YOUR ASSIGNMENT: Go line by line through the entries below and copy those containing the string "computer".

DATA UNDER STUDY:

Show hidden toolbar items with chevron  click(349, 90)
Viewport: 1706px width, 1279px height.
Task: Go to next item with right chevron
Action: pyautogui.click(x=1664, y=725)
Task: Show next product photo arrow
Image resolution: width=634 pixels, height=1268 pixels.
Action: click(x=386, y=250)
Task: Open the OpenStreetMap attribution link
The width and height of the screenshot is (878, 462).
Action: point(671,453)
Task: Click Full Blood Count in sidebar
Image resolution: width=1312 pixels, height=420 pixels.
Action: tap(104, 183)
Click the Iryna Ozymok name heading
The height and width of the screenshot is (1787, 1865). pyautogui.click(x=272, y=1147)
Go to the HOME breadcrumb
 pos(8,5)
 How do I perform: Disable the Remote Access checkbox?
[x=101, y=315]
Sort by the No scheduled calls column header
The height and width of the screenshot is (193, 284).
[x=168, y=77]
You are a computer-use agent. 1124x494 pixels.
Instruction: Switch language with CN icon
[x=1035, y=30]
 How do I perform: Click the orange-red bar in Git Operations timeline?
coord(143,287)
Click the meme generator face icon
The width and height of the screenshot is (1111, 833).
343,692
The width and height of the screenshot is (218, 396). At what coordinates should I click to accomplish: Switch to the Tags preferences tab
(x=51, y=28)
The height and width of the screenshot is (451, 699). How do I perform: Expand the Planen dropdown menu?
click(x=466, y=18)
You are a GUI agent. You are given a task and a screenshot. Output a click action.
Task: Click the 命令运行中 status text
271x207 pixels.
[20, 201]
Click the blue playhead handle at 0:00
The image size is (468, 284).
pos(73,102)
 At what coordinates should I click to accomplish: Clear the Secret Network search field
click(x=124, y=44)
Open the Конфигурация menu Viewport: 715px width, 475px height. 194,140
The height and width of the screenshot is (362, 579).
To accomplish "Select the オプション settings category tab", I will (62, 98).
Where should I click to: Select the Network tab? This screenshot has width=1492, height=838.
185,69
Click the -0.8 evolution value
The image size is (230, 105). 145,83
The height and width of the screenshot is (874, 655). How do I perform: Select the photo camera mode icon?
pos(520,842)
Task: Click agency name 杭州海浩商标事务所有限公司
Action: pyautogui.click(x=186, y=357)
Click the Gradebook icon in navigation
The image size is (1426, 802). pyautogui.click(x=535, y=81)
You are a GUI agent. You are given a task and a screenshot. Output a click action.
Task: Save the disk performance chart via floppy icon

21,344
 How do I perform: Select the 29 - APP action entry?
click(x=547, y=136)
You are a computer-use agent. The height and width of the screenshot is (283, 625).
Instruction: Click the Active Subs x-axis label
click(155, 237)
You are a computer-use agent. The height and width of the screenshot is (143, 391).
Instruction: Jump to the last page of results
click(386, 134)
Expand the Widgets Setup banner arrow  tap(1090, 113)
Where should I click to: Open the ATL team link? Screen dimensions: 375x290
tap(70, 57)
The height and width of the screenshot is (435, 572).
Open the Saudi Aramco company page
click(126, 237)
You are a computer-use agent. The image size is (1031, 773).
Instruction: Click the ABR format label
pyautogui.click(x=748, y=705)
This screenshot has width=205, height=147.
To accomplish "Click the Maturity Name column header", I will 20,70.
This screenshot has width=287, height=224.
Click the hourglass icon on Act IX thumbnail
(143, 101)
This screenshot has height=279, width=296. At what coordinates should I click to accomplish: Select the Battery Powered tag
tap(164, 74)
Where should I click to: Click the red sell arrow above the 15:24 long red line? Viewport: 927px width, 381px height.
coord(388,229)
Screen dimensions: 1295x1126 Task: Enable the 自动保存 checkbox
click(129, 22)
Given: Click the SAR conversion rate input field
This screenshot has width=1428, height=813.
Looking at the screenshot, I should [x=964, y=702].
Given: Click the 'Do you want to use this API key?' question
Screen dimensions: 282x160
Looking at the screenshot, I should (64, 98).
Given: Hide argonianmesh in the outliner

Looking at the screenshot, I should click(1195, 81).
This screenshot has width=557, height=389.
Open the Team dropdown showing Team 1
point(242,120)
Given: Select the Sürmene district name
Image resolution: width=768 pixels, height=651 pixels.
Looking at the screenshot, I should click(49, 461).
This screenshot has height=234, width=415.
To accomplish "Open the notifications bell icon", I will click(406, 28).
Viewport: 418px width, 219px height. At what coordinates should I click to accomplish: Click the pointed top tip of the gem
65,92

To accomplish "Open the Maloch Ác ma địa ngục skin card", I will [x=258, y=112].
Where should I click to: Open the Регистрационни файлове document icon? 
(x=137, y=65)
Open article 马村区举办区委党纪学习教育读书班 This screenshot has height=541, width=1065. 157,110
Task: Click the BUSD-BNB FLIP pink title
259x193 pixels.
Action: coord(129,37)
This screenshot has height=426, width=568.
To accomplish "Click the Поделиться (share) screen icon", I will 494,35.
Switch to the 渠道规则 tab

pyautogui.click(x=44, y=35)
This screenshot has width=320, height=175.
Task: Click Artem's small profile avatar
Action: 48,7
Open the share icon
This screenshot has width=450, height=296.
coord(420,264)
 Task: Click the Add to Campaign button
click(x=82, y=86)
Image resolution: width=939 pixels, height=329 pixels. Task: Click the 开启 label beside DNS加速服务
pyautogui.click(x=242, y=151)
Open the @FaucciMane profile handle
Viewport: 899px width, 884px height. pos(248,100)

YOUR SOLUTION:
You are a computer-use agent. 1124x494 pixels.
You are a computer-use agent. The height and width of the screenshot is (283, 625).
You are a computer-use agent. The height and width of the screenshot is (143, 391).
You are a computer-use agent. The image size is (1031, 773).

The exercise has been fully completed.